:: DOCUMENT EXTRACT ::
Driven by Geology: Wild Steppe Solutions for Unique Garden Soils
Mike Bone and Kevin Williams
Join Mike Bone and Kevin Williams of Denver Botanic Gardens’ Horticulture Department as they explore the naturally occurring plant communities associated with a variety of common Front Range soils and discuss strategies to translate these ecosystems into beautiful, resilient home gardens, reflective of our unique Colorado landscapes.

Plants of the Patagonian Steppe and Their Potential in Breeding for Steppe Climates
Dr. Maria Silvina Soto and Ariel Mazzoni
For more than 25 years, the National Institute of Agricultural Technology (INTA) has been studying the native plant genetic resources of Argentina for potential ornamental use. Through genetic breeding programs, new commercial varieties have been developed and introduced into the international floriculture market. Since 2015, INTA and Denver Botanic Gardens have been carrying out a research project that explores the Patagonia Argentinian native vegetation with the possibility of use as ornamental plants, and their adaptability to cultivation in Denver.
:::
:: GIVEN RECORDS ::
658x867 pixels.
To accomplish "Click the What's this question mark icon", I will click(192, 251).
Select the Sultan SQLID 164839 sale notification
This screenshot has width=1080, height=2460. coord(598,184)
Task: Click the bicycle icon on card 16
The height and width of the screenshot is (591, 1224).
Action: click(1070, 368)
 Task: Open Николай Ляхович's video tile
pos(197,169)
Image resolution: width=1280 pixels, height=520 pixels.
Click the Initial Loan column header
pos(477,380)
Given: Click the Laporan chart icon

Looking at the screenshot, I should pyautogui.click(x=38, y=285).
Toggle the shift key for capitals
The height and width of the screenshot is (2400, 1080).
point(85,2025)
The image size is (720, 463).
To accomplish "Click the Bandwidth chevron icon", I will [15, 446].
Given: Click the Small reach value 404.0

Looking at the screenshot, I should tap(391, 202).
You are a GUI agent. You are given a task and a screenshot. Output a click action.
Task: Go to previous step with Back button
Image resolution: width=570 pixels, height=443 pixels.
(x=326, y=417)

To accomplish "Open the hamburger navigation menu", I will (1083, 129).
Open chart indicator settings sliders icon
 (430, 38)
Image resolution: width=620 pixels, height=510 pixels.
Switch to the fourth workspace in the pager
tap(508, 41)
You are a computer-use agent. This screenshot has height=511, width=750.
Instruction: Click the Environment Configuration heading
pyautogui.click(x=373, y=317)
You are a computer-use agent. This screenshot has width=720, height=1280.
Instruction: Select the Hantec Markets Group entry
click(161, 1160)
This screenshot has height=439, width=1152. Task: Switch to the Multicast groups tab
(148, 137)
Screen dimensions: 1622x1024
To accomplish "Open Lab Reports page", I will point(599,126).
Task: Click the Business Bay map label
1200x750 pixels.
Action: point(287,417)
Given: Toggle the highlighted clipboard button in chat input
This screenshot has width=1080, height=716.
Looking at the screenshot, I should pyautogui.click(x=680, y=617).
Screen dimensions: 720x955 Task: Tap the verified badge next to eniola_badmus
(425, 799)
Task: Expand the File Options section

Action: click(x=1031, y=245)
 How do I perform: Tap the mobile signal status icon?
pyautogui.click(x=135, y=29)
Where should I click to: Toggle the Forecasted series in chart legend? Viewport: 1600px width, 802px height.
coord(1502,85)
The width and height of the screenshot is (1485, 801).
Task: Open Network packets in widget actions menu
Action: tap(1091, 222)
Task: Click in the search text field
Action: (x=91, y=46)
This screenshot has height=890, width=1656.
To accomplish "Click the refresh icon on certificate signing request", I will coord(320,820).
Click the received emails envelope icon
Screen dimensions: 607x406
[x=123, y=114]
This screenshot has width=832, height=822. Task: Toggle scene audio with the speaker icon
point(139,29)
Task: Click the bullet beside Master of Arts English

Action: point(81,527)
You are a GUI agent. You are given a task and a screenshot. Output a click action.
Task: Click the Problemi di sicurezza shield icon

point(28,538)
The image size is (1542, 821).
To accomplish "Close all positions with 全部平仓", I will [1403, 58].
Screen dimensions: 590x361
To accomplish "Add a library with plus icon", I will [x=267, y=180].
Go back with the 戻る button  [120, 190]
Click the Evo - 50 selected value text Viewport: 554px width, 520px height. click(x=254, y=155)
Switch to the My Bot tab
:::
* _REQUIRED WORK_:
1. Print the stretch of the program listing from "Driven by Geology: Wild" through "unique Colorado landscapes.".
2. In one to three sentences, explain why INTA has been studying the native plant genetic resources of Argentina, as stated in the program listing.

* _OUTPUTS FOR THE TASKS_:
1.
Driven by Geology: Wild Steppe Solutions for Unique Garden Soils
Mike Bone and Kevin Williams
Join Mike Bone and Kevin Williams of Denver Botanic Gardens’ Horticulture Department as they explore the naturally occurring plant communities associated with a variety of common Front Range soils and discuss strategies to translate these ecosystems into beautiful, resilient home gardens, reflective of our unique Colorado landscapes.

2. INTA has studied these resources for more than 25 years for their potential ornamental use. Through genetic breeding programs, this work has produced new commercial varieties that have been introduced into the international floriculture market.